Last week, as a result of standard post-marketing surveillance, the FDA sensibly requested Warner-Lambert to withdraw Rezulin, given the availability of the newer, safer agents. But this remedial action came too late to suit Sidney Wolfe of the Naderite group Public Citizen. He immediately criticized the FDA for having approved the drug in the first place. He argued that since FDA's fast-track procedure was initiated, dangerous drugs have been unleashed on the American public, injuring patients. He went on to note that if the agency had acted earlier, as had authorities in Britain, some patients would still be alive.
But many diabetics would be sicker, or dead, without Rezulin, given that its two alternatives were not available in 1997 and 1998. That's the real lesson: Rezulin's unique benefits justified its risks. The risk/benefit ratio is as paramount when the FDA evaluates a medicine as when a physician prescribes one. The enviable health and longevity of the American people is in large measure attributable to the professionalism and responsibility of the FDA in evaluating our pharmaceuticals. Of more than 500 drugs approved since 1980, only 15 slightly more than 2% have been withdrawn.

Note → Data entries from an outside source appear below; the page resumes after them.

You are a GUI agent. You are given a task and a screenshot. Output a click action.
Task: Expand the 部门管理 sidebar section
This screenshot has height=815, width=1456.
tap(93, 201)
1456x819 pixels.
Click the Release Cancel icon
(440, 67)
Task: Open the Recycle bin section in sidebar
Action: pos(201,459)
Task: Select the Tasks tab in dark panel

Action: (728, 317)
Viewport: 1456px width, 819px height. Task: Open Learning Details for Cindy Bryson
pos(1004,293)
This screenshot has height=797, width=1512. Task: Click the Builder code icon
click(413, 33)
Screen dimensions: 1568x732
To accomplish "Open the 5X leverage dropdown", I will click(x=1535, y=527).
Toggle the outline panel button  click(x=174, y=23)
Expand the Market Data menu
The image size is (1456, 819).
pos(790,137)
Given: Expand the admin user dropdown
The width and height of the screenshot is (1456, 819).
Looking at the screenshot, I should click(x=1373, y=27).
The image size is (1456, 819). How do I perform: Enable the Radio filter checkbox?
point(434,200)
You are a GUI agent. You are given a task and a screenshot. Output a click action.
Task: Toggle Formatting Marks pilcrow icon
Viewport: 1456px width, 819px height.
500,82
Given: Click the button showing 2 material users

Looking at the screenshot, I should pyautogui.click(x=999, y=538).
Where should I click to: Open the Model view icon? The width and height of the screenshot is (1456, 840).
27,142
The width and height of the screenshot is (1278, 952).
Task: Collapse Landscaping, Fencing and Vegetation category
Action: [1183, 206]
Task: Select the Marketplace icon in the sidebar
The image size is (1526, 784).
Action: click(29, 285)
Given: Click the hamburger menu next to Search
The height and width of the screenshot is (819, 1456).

The FDA rightly stands by its approval process on Rezulin. In its own defense, the agency makes an obvious but important point: All side-effects of a drug cannot possibly be detected in the small-scale clinical trials that precede mass-marketing. Rezulin was tested on 2,500 patients before release, and severe liver damage was not detected. Officials of the FDA's Clinical Drug Evaluation Center point out that Rezulin would not have been withdrawn even now were it not for the availability of newer, safer insulin-sensitizer drugs. But even the most thorough regulatory process will fail if the appropriate safeguards are ignored when a drug is mass-marketed. This is the responsibility of the treating physician.
To pontificate now that the drug should never have been approved amounts to Monday-morning quarterbacking. All drugs have risks, especially new drugs, and we often need the data from post-marketing surveillance to detect them. To shy away from releasing breakthrough drugs because of fear of unpredictable side effects would cripple a system that has benefited us immeasurably.